The use of AI in clinical trials is being held back by a lack of trust and regulatory uncertainty, professionals say.
A poll from The Pistoia Alliance found that half of respondents agreed trust and regulatory uncertainty were barriers to AI adoption in clinical trials.
The results showed that AI is beginning to deliver value in clinical development, with 42% of respondents seeing early signs of Return on Investment (ROI) and a further 23% expecting ROI but not yet realising it.
Respondents said that over the next three to five years, AI will have the most impact on cleaning data, data analysis and insight generation (48%) and sourcing and engaging patients (22%).

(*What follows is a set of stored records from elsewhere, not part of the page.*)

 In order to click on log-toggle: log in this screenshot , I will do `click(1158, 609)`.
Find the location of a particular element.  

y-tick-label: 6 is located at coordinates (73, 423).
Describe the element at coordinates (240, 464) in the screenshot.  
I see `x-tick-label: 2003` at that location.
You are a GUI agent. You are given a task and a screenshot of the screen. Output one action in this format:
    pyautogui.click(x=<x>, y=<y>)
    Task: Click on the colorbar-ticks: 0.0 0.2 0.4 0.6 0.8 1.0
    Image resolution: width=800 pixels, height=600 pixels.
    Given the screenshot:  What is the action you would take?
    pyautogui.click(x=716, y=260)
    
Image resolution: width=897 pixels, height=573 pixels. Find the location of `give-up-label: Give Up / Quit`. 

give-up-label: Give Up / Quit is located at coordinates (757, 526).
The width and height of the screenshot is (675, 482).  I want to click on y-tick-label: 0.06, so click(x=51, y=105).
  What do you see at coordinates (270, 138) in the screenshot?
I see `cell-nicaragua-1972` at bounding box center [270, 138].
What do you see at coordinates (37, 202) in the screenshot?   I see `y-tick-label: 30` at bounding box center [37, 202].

The poll was conducted at the Clinical Trials Technology Congress (CTTC) in London, where the Alliance hosted a panel with regulators from the MHRA, Danish Medicines Agency and Swedish Medical Products Agency.
“A recurring message at the Congress was that regulators are ready to embrace AI, and are keen for pharma companies to engage early to ensure adoption is safe and compliant,” said Dr Becky Upton, President of the Pistoia Alliance.
“The panel rightly emphasised that speed without control is not enough when patient safety is at stake. For AI to support clinical development at scale, the industry needs validated, auditable and explainable approaches, not black-box models that create uncertainty for sponsors and regulators alike.
“Regulators are not the enemy. They can be partners to pharma, working together to formalise AI guidance that supports both sides. This is exactly where the Pistoia Alliance helps, by convening pre-competitive working groups that bring pharma, technology providers and regulators together around common frameworks.”